• [Problem to solve]: Copy nothing but the lines from the one containing "Given: Click the empty center of the textarea" through the last line of the entries below, exactly as written and without pictures.

[Stored data]
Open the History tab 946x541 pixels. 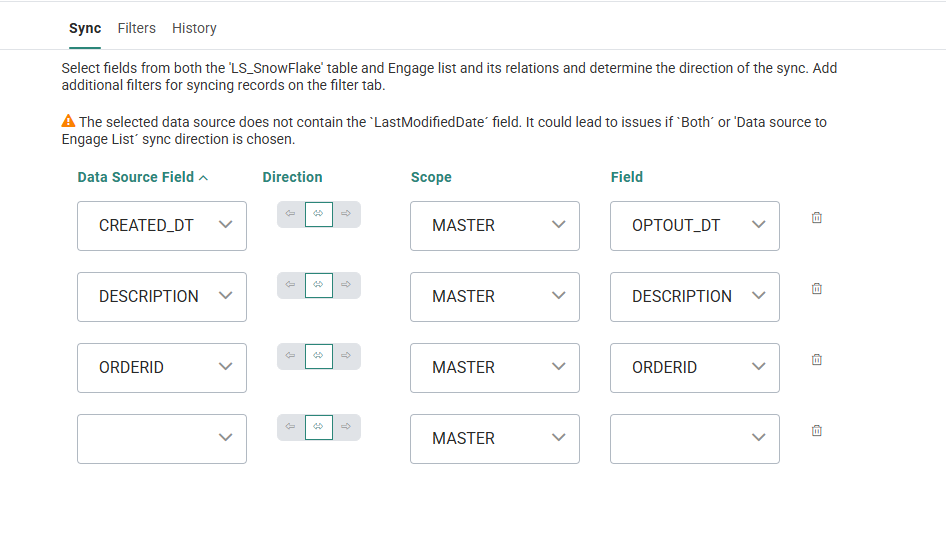pyautogui.click(x=194, y=28)
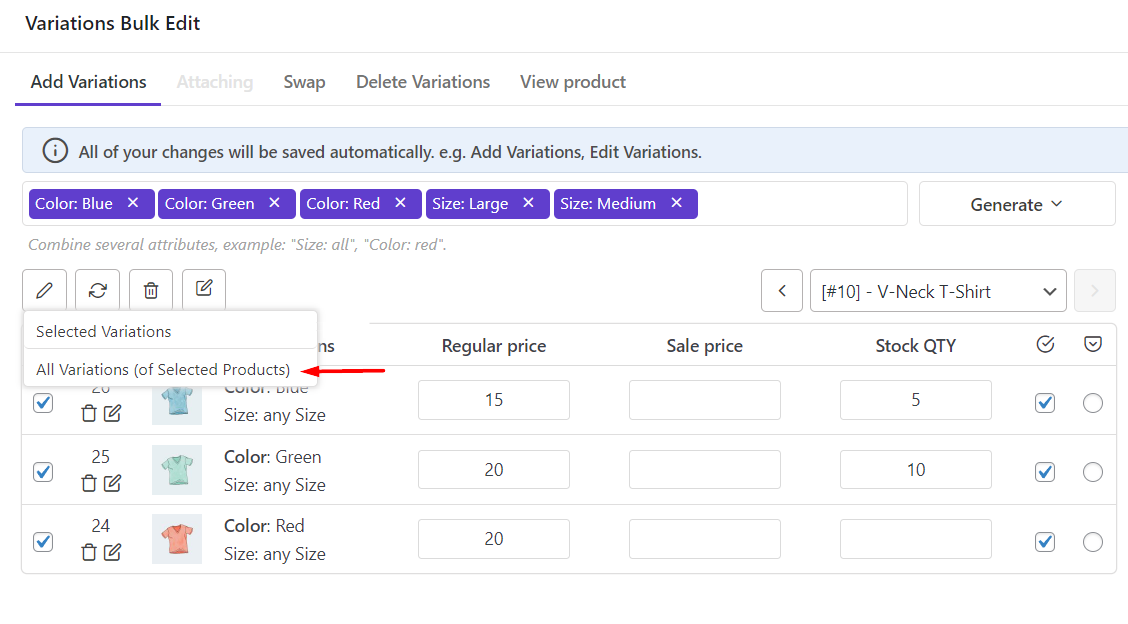This screenshot has height=624, width=1128.
Task: Choose 'All Variations (of Selected Products)' option
Action: point(163,369)
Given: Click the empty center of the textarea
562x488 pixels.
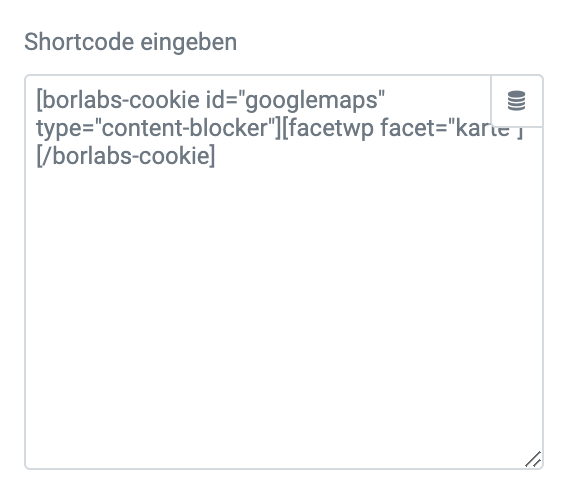Looking at the screenshot, I should click(x=284, y=287).
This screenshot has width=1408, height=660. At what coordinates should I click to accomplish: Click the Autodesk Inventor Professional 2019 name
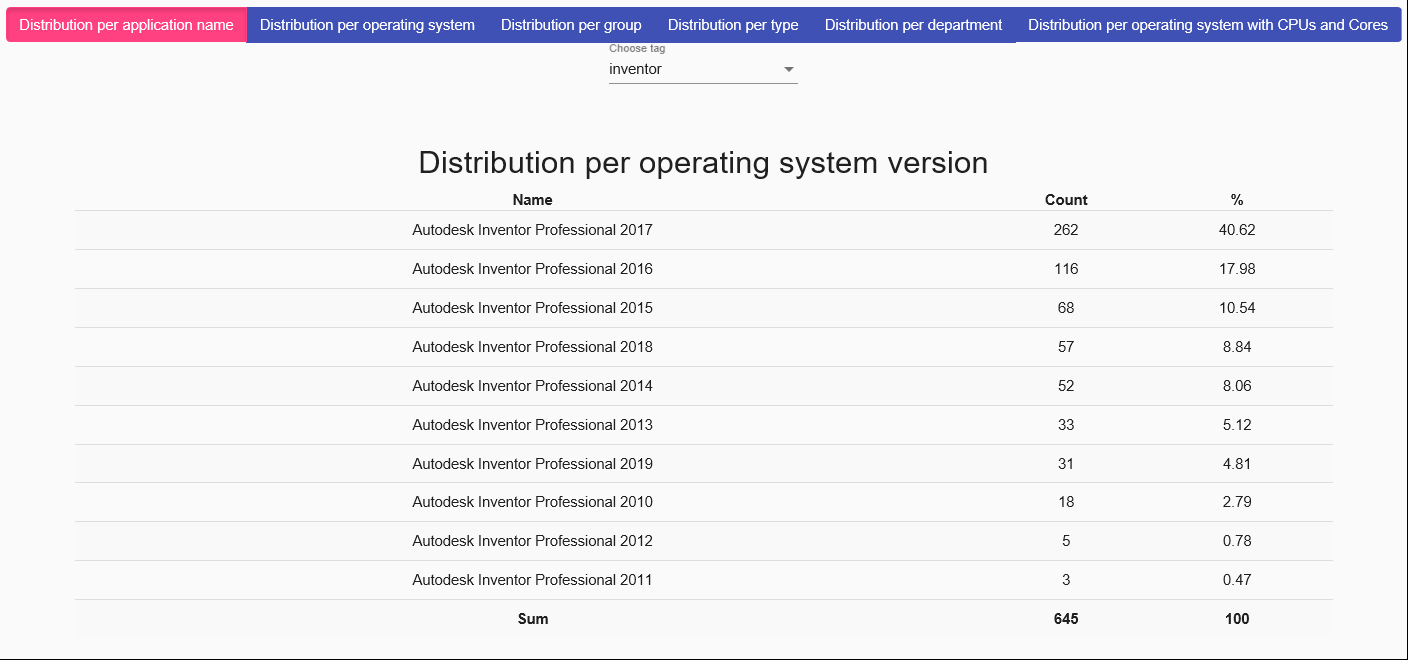pos(532,464)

• [Exercise solution]:
Given: Click the empty center of the textarea
562x488 pixels.
Looking at the screenshot, I should click(x=284, y=287).
This screenshot has width=1408, height=660. At what coordinates should I click to accomplish: Click the Autodesk Inventor Professional 2019 name
pos(532,464)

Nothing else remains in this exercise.